* 你要做的:
请将记录中从包含"Open the ZDNET best iPhone 17 cases article"的那一行一直到包含"point(461,30)"的那一行重新写出，把其中的"Ceny"替换为"Opinie"，其余内容保持不变，答案中不要包含图片。

* 原始记录:
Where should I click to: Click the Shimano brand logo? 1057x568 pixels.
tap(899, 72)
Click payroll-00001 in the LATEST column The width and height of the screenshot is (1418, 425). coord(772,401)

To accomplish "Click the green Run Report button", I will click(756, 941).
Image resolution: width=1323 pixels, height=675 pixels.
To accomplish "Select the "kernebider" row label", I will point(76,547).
==
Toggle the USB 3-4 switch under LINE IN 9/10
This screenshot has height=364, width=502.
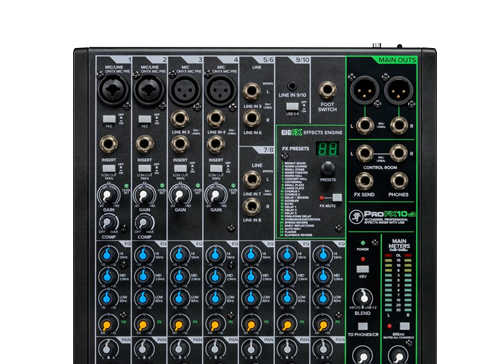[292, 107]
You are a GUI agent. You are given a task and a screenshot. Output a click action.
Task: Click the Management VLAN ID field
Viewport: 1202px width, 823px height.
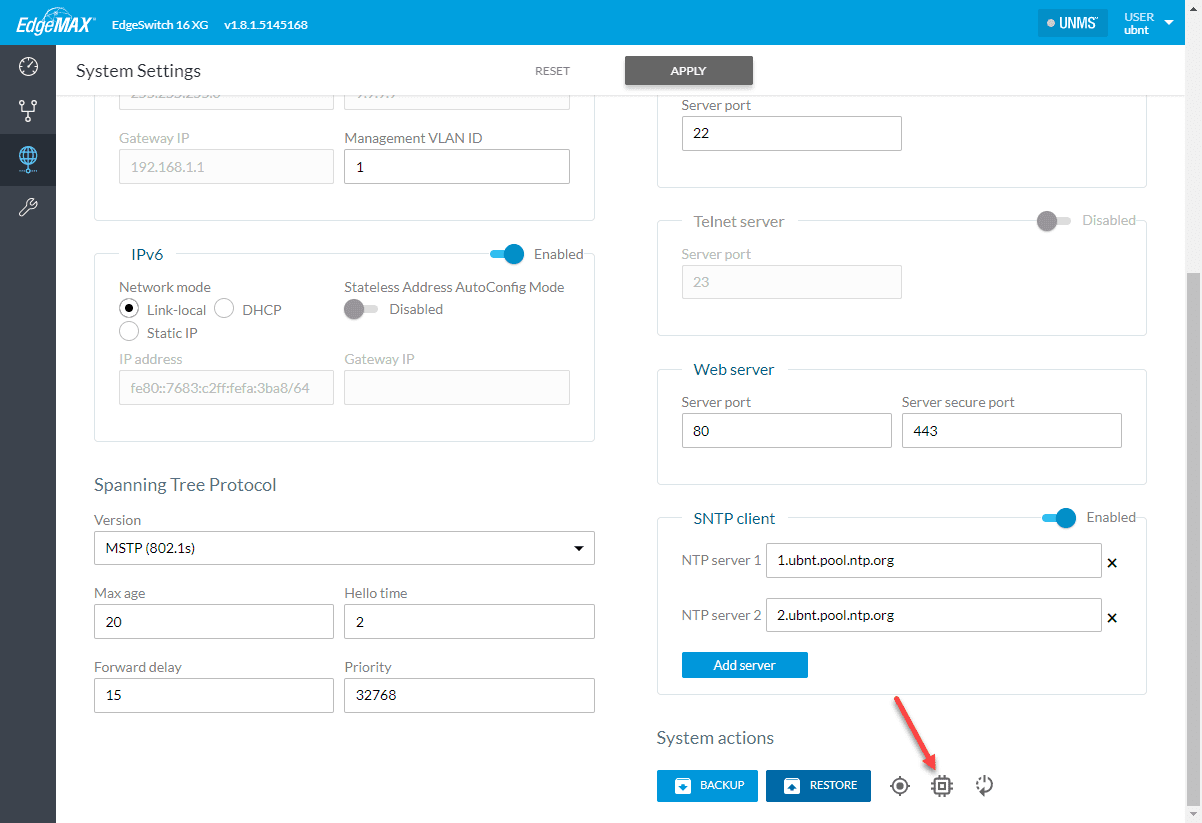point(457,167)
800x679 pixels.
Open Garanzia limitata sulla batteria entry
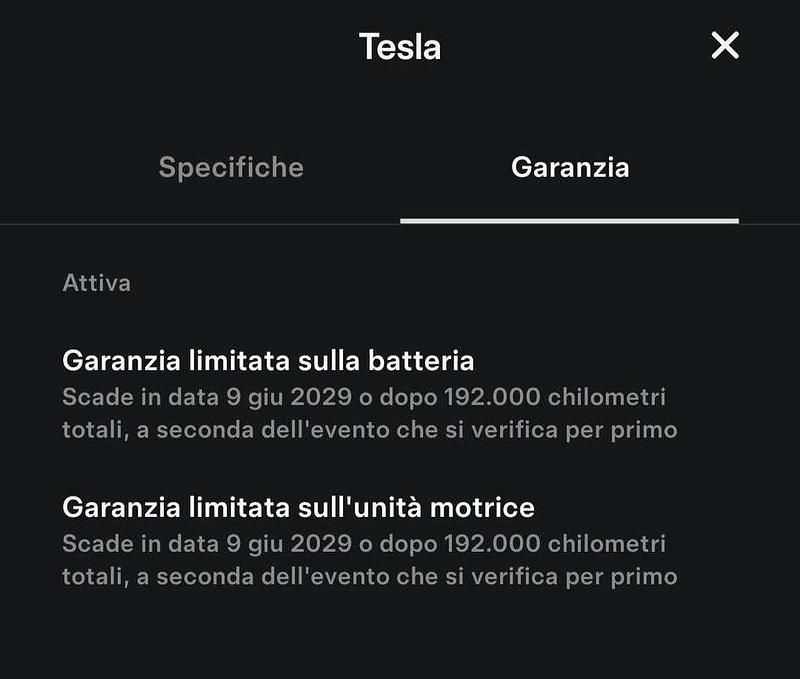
==
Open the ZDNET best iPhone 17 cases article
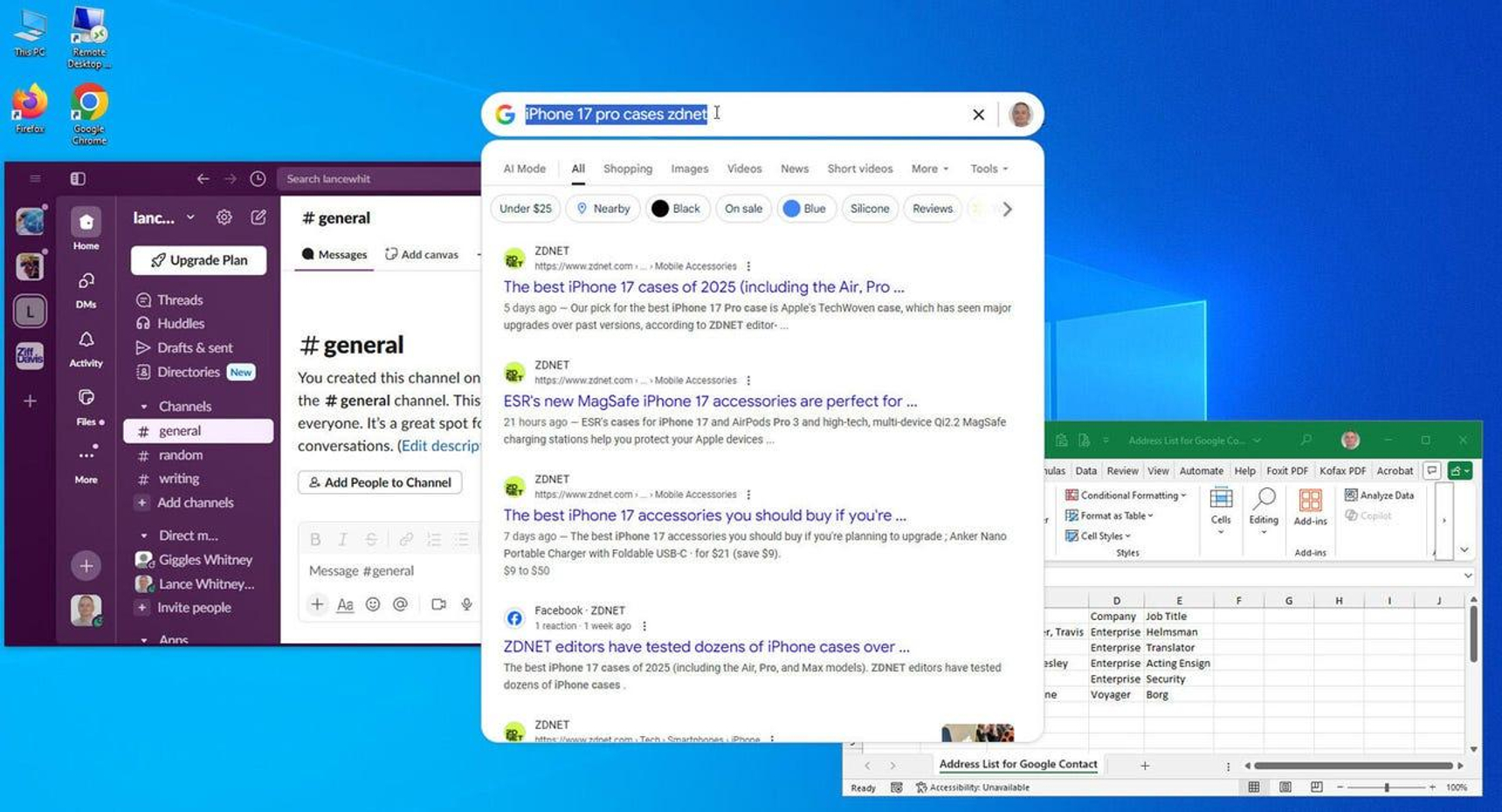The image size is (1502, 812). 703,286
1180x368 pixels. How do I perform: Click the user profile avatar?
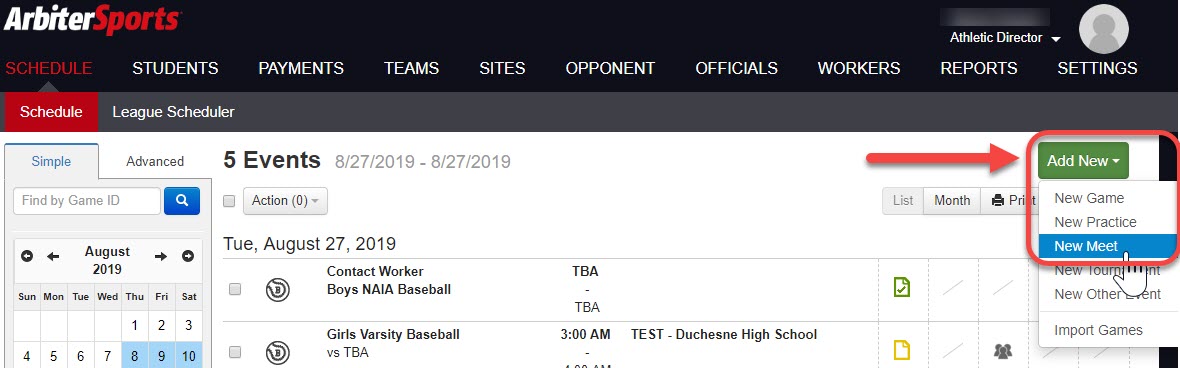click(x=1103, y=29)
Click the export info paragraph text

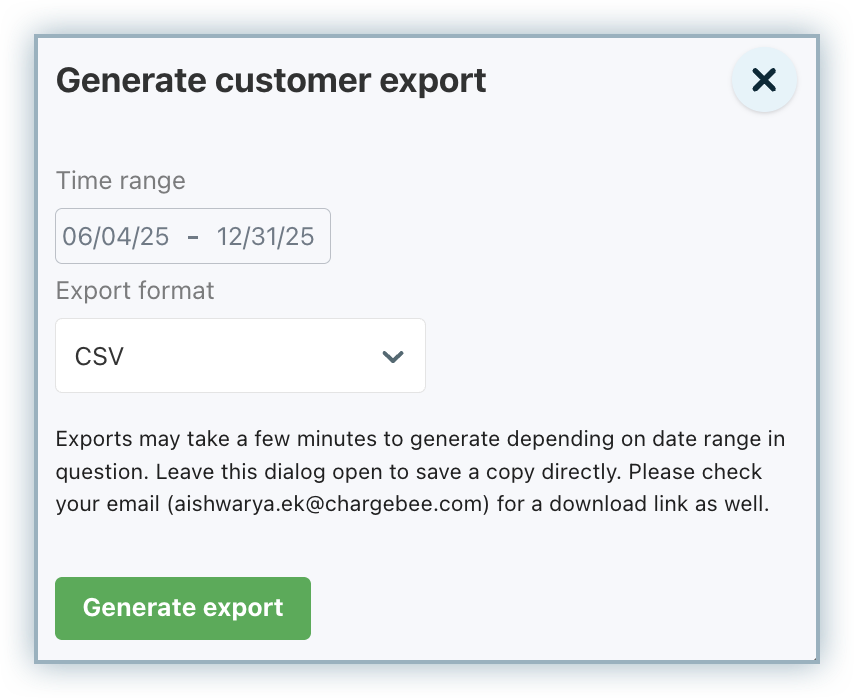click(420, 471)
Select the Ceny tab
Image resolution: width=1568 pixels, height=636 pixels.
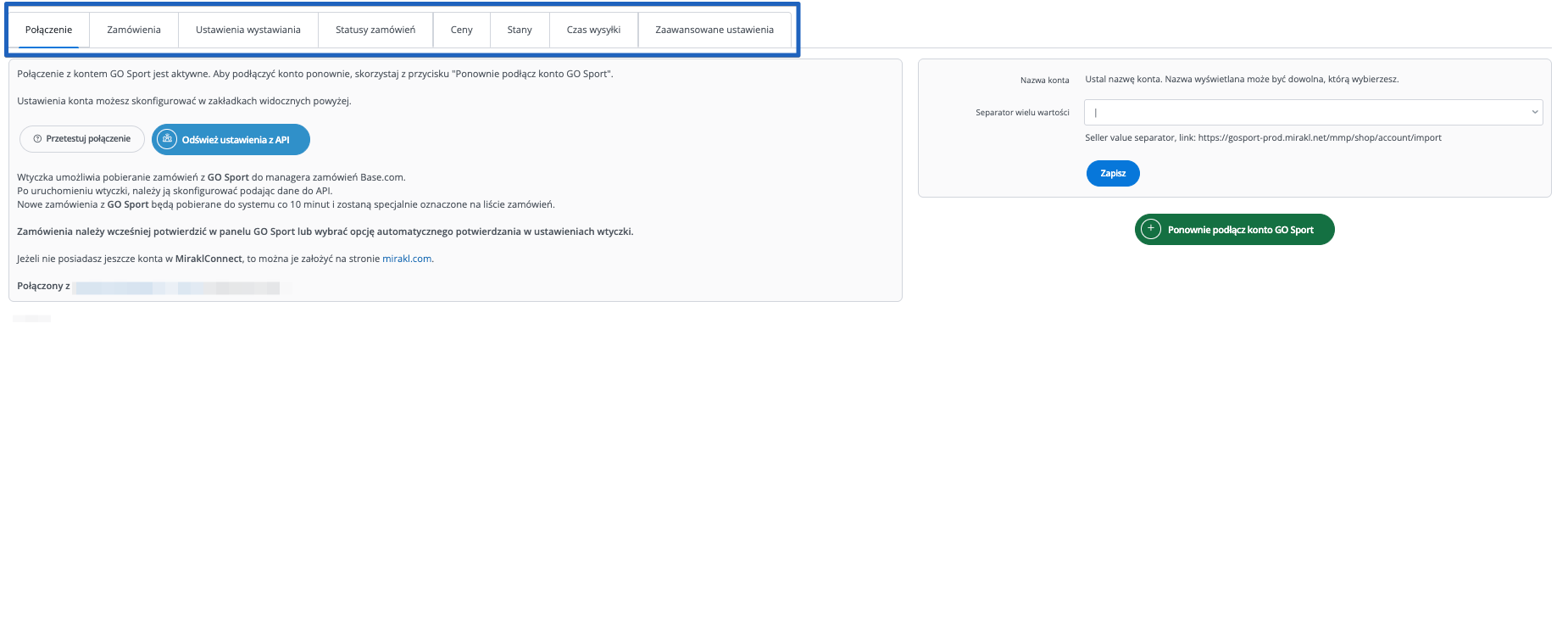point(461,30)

* 结果如下:
Open the ZDNET best iPhone 17 cases article
The image size is (1502, 812). 703,286
1180x368 pixels. How do I perform: Click the user profile avatar?
click(x=1103, y=29)
Click the export info paragraph text

click(420, 471)
Select the Opinie tab
Image resolution: width=1568 pixels, height=636 pixels.
point(461,30)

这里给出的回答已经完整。